Dans le
quotidien chilien El Mercurio, le 12 avril 1981, l’économiste
Friedrich Hayek, pape de l’ultralibéralisme,
théoricien de « l’État minimal », inspirateur de Ronald Reagan et de
Margaret Thatcher, faisait en ces termes l’éloge des politiques économiques du
dictateur Augusto Pinochet : « Personnellement, je préfère un
dictateur libéral plutôt qu’un gouvernement démocratique manquant de libéralisme. »
La loi du profit maximum ne s’embarrasse guère d’états d’âme sur les violations
des droits humains et la démolition des libertés individuelles et collectives. Elle s’accommode parfaitement du
fascisme.
Partout où elle
s’est emparée du pouvoir, l’extrême droite n’a pu le faire qu’avec la complicité des élites capitalistes.
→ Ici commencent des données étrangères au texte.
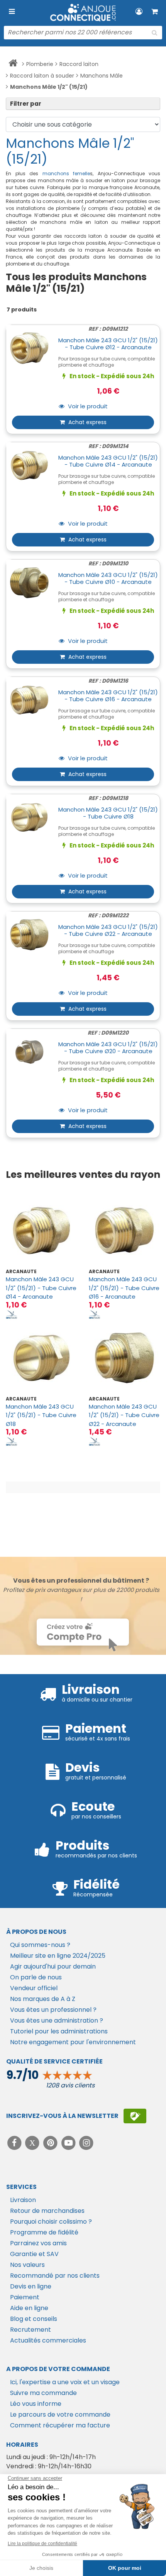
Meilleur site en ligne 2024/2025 (57, 1955)
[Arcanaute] (11, 1314)
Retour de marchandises (47, 2210)
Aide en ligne (29, 2308)
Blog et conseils (33, 2318)
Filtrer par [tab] (25, 104)
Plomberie (39, 64)
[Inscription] (135, 2116)
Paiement (24, 2297)
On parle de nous (36, 1977)
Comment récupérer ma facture (60, 2425)
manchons (57, 173)
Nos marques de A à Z (42, 1998)
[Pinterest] (51, 2142)
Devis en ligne (30, 2286)
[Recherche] (154, 33)
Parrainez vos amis (38, 2243)
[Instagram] (86, 2142)
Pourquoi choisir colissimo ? (51, 2221)
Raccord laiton (78, 64)
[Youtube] (69, 2142)
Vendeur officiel (34, 1988)
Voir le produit (87, 406)
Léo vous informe (35, 2403)
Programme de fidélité (44, 2232)
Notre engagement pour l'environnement (73, 2042)
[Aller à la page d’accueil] (13, 64)
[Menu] (11, 11)
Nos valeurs (27, 2264)
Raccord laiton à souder (42, 75)
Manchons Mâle (101, 75)
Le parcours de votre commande (60, 2414)
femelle (81, 173)
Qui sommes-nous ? (40, 1944)
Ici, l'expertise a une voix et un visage (65, 2382)
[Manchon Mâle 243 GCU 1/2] (41, 1230)
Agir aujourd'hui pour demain (53, 1966)
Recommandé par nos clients (55, 2275)
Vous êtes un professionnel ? (53, 2009)
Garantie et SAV (34, 2254)
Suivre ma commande (43, 2392)
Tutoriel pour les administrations (59, 2031)
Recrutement (30, 2329)
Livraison (23, 2199)
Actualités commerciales (48, 2340)
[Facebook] (15, 2142)
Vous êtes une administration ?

Hitler serait probablement resté un misérable agitateur de brasserie s’il
n’avait bénéficié, au début des années 1920, de solides appuis parmi les
industriels et les gros propriétaires fonciers. L’ascension de Mussolini,
vulgaire fauteur de rixes, est l’œuvre d’une grande bourgeoisie affolée par le
« péril rouge ».
Ces logiques
sont toujours opérantes. Donald Trump, entrepreneur immobilier véreux converti
en bouffon de la téléréalité, est la créature des milliardaires de la Silicon
Valley qui ont fait de lui un pantin appelé à servir les desseins de leur dystopie technofasciste.
Les
capitalistes français ne sont pas taillés dans une autre étoffe, eux qui se
sont donné comme slogan, dans les années 1930, « plutôt Hitler que le
Front populaire ». Et le RN est parfaitement disposé à
faire prévaloir les intérêts des ultrariches.
Le grimage
social de Marine Le Pen n’en finit plus de se désagréger dans les
controverses sur la politique fiscale. L’abstention des députés de son parti,
en février dernier, sur la proposition de loi visant à
instaurer la modeste taxe Zucman, fut un premier moment de vérité.
En temps de
crise, le rôle assigné à l’extrême droite est simple : dissoudre la
conscience de classe, les aspirations à l’égalité, à la justice sociale, dans
la haine de l’autre, de l’étranger, de l’immigré, du « Français de
papier », pour mieux diviser le peuple. Le Pen, Bardella, comme tous ceux
de leur camp : des Cerbères de l’ordre établi.